**EXTRACT TO READ**.
====
If a Releasee cannot make the monthly installments when he is on supervised release, the condition would be more restrictive than necessary to effectuate the purposes of sentencing. Id. (citing 18 U.S.C.A. § 3583(d)(2)). “Upon proof of such a situation, however, the sentencing court has broad authority to modify the condition of supervised release by reducing the amount due or even by obviating the condition.” Id. (citing 18 U.S.C. § 3583(e)(1)).
In the present case, both the Government and the U.S. Probation Office agree that Releasee will be able to comply with a $50 cost of supervision. The U.S. Probation office believes that Releasee will be able to comply with said amount because he is employed and is a skilled laborer. As such, this Court finds that Releasee has failed to establish his inability to pay $50 for the cost of his supervision.
CONCLUSION
For the reasons stated above, the Court hereby ADOPTS the Magistrate Judge’s Report and Recommendation, (Docket No. 1172), and, accordingly, DENIES Releas-ee’s Motion to Modify his Conditions of Supervised Release. (Docket No. 1121). Releasee is ordered to pay a $50 monthly cost of supervision.
IT IS SO ORDERED.
MAGISTRATE JUDGE’S REPORT AND RECOMMENDATION
I recommend that releasee pay $50 a month. The arguments of the releasee are garden-variety deadbeat arguments, begging an easy way out and making a mockery of the sentence.
Under the provisions of Rule 72(d), Local Rules, District of Puerto Rico, any party who objects to this report and recommendation must file a written objection thereto with the Clerk of this Court within ten (10) days of the party’s receipt of this report and recommendation. The written objections must specifically identify the portion of the recommendation, or report to which objection is made and the basis for such objections.
====
**DATA**.
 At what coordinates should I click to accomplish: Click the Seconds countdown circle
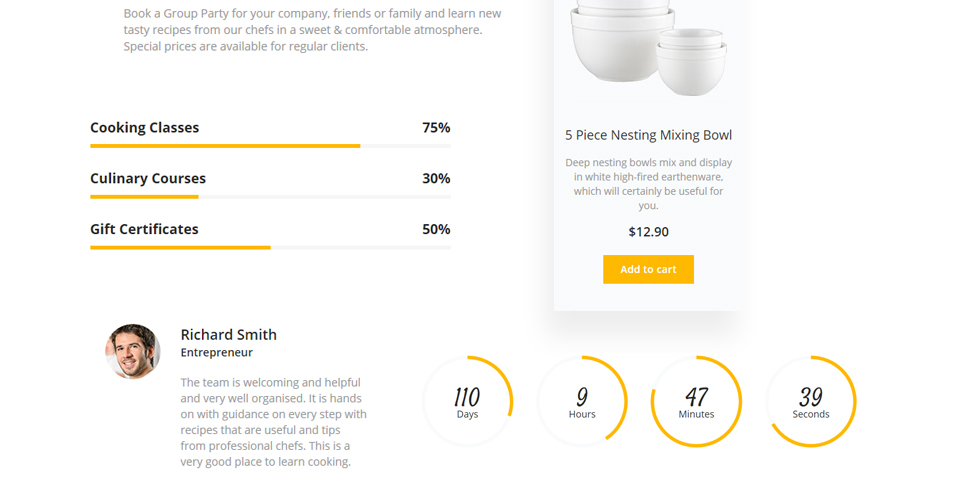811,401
====
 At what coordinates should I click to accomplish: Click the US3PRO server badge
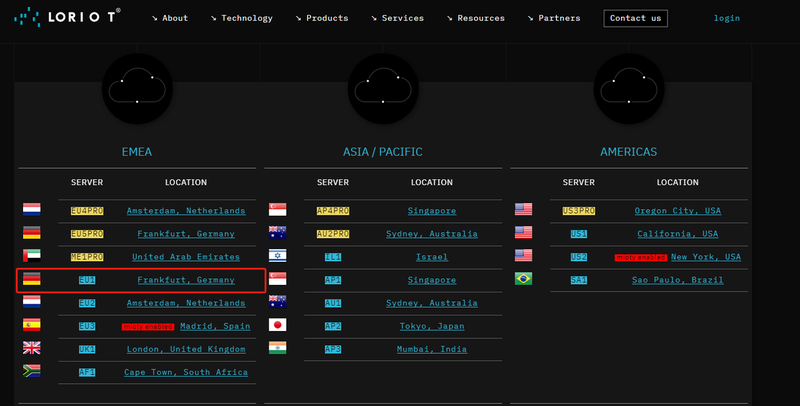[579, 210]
====
**WORK TO COMPLETE**.
#1 Write out the part of the ruling between "If a Releasee" and "U.S.C. § 3583(e)(1)).", inclusive.
#2 In the ruling, why does the U.S. Probation Office believe the releasee can pay the $50 cost of supervision?
#3 List every statute or rule that the ruling cites by number.

**WRITTEN RESPONSES**.
#1
If a Releasee cannot make the monthly installments when he is on supervised release, the condition would be more restrictive than necessary to effectuate the purposes of sentencing. Id. (citing 18 U.S.C.A. § 3583(d)(2)). “Upon proof of such a situation, however, the sentencing court has broad authority to modify the condition of supervised release by reducing the amount due or even by obviating the condition.” Id. (citing 18 U.S.C. § 3583(e)(1)).

#2 Because he is employed and is a skilled laborer.

#3
18 U.S.C.A. § 3583(d)(2)
18 U.S.C. § 3583(e)(1)
Rule 72(d), Local Rules, District of Puerto Rico